Using a disk cache such as SMARTDrive is a help. But even when the target
function is cached in memory, the function call will still be more
expensive (2000X more so!) than calls to 'resident' functions. SMARTDrive
resident functions are already in memory, but they are not directly
available. To execute these functions, their segment must still be loaded
and linked into the running program. SMARTDrive saves a disk hit, but it
cannot eliminate the (expensive) loading and linking process. Good
segmentation will complement SMARTDrive and produce even larger
application speedups. Another benefit of a well-segmented application is
that the memory required for acceptable performance will be lower. A rule
of thumb is that a randomly or poorly segmented application requires
30-40% more memory than a well segmented application.

The second reason minimizing cross-segment calls improves performance is
that such calls are always far calls under DOS,

Windows and OS/2 1.x. Far calls take longer to execute than calls within a
segment. An in-segment far call can be optimized by the linker so that it
takes about half as long to execute as a call to a function in another
memory resident segment. And an explicitly declared near call takes even
less time. So, if an entirely memory resident application spends 10% of
its time just making function calls, good segmentation can cut this time
in half, thus speeding up the application's overall performance by 5%.

-- Given information --
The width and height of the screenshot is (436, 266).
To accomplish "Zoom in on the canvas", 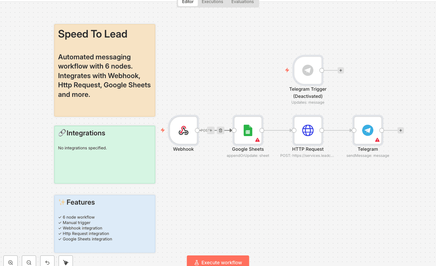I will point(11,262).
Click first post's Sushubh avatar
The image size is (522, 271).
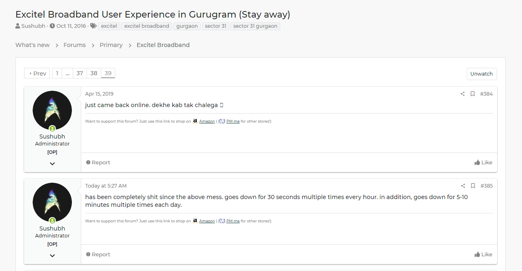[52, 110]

---

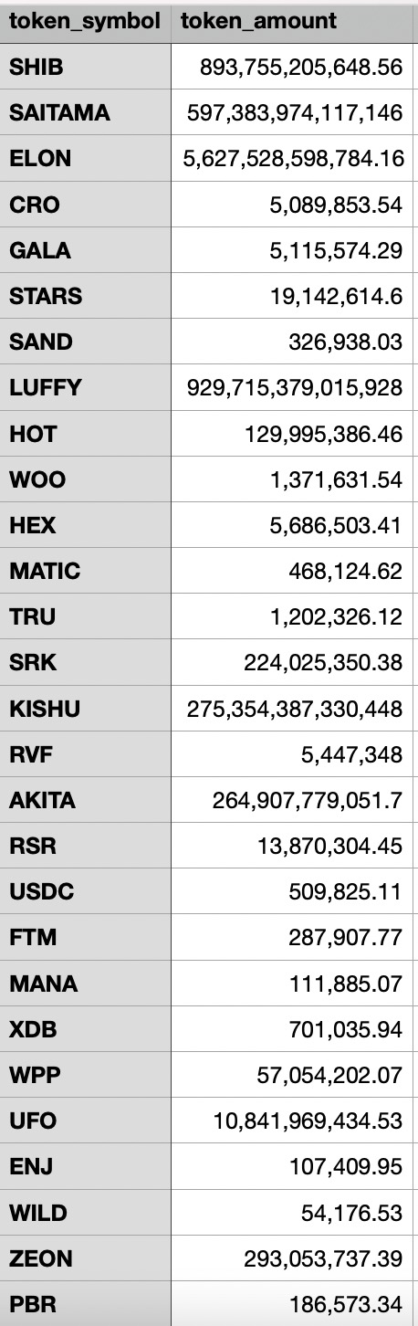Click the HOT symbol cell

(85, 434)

-- Written exercise --
Extend the passage on application segmentation and the cost of cross-segment calls, starting after its final sentence.

-- Answer to the task --
(Note that the near/far call distinction goes away with the full 32 bit
linear addressing schemes in OS/2 2.0 and 32 bit versions of Windows like
NT. However even in these environments, applications will continue to
encounter low memory situations, forcing code segments (or pages) to be
loaded from disk. Thus, for optimum performance, paged environments still
require intelligent segmentation -- or intelligent placement/ordering of
functions within an executable file).

An unrealistic but illustrative example

Imagine an application has 5 functions: a, bl, b2, e1, e2 . Each function
is about 2 Kbytes in size, and you want to segment the application into 4K
code segments (so two functions will fit in each segment, and the
application will have to be split into three segments). In a typical
runtime usage of the application, a calls bl 10 times, then a calls e1 10
times. Each time bl is called, it calls b2 10 times, and each time e1 is
called, it calls e2 10 times. So a total of 220 function calls occur when
the application runs.

Let's explore the impact of several segmentation alternatives.

A worst case segmentation for this application would be to place bl and e1
together in the same segment, b2 and e2 together, and a in a segment by
itself. In this case, all 220 function calls that occur will be
cross-segment calls rather than in-segment calls.

The best case segmentation for this application is to put bl and b2
together, e1 and e2 together, and a by itself. In this case, there are 20
cross-segment function calls and 200 insegment function calls.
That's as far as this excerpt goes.